M.I.A. (Mathangi Arulpragasam) is the first person of Asian descent nominated for an Oscar and Grammy in the same year. The rapper and activist was nine years old when she fled war-torn Sri Lanka for the U.K.

Her experiences inform her music and art, which draw attention to the struggles of refugees and immigrants. In 2015, she made headlines for her self-directed music video, “Borders,” which follows refugees on a treacherous journey to find safety.

Marlene Dietrich

Marlene Dietrich
Photo: Getty images

Marlene Dietrich was a German-born Hollywood actress and singer and political refugee. She spoke out against Hitler’s Nazi regime and found refuge in the U.S. Dietrich acquired American citizenship in 1939.

Her work with the United Services Organization (USO) during WWII brought her to Alaska, Greenland, North Africa and Europe, where she entertained American troops, made radio broadcasts, and helped in hospitals. Her sister was sent to Bergen-Belsen concentration camp. They were reunited after the war.

In her memoirs she stated: “I was born a German and shall always remain one….The United States welcomed me when I no longer had a fatherland that deserved to call itself that.”

Warsan Shire

Warsan Shire
Photo: Getty images

Warsan Shire, featured in Beyonce’s “Lemonade,” was born in Kenya to Somali refugees and raised in London.

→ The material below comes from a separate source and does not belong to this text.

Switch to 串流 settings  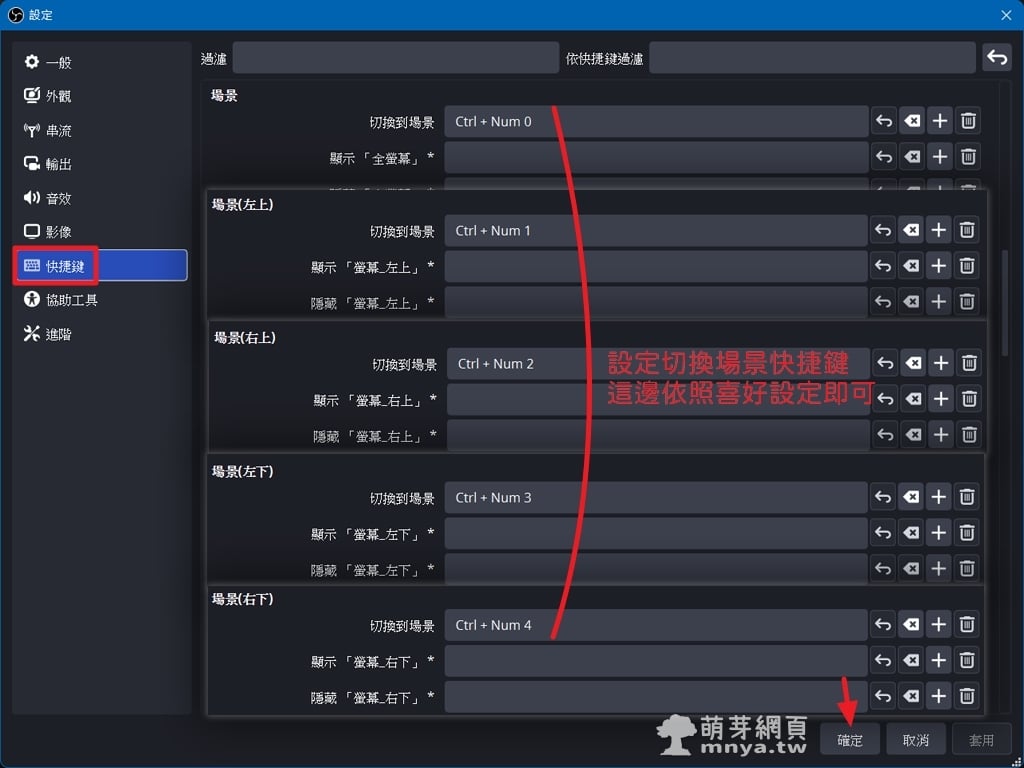click(x=59, y=131)

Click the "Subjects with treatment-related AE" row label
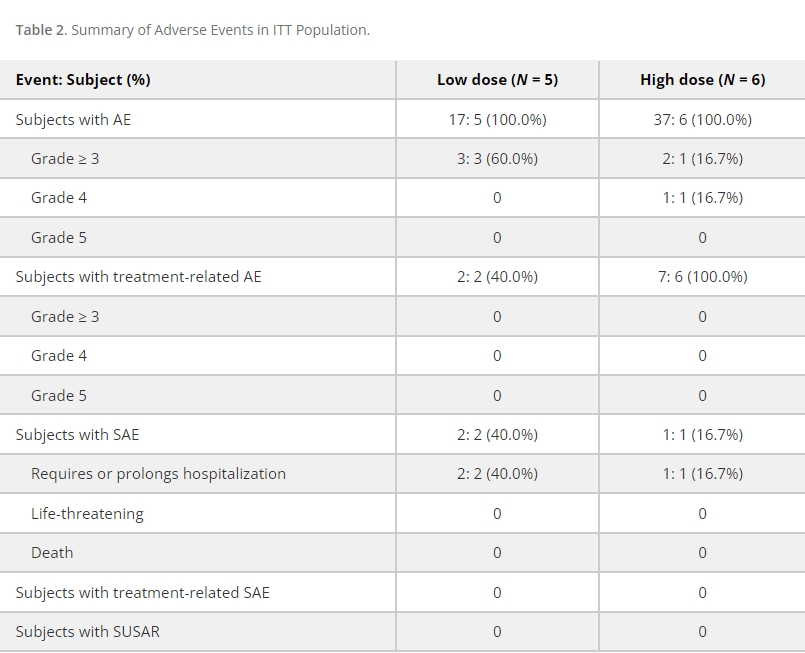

Known to many as “a compelling voice on black womanhood and the Africa diaspora," Shire started writing poetry as a teenager. One of her poems, “Home,” became a rallying cry for refugees and those who support them.

She writes:

No one leaves home unless
home is the mouth of a shark
you only run for the border
when you see the whole city running as well.

Shire was honoured as London's first-ever Young Poet Laureate in 2014.

Ilhan Omar

Ilhan Omar
Photo: Getty images

Ilhan Omar is the first Somali-American ever elected to the U.S. Congress. Born in Mogadishu, she arrived in the U.S. as a refugee when she was 12. Omar was born the youngest of seven siblings in 1981.

Her mother died when she was just two years old. She was eight when Somalia’s civil war broke out. Her family fled to Kenya, where they spent four years in a refugee camp before moving to the U.S. in 1995.

Omar tweeted on the eve of her swearing-in this January: “23 years ago, from a refugee camp in Kenya, my father and I arrived at an airport in Washington, DC. Today, we return to that same airport on the eve of my swearing in as the first Somali-American in Congress.”

Madeleine Albright

Madeleine Albright
Photo: Getty images

Madeleine Albright is the first female Secretary of State in U.S. history. Albright was born in Prague and the daughter of a Czech diplomat. Her family fled to London when Hitler invaded Czechoslovakia during World War II.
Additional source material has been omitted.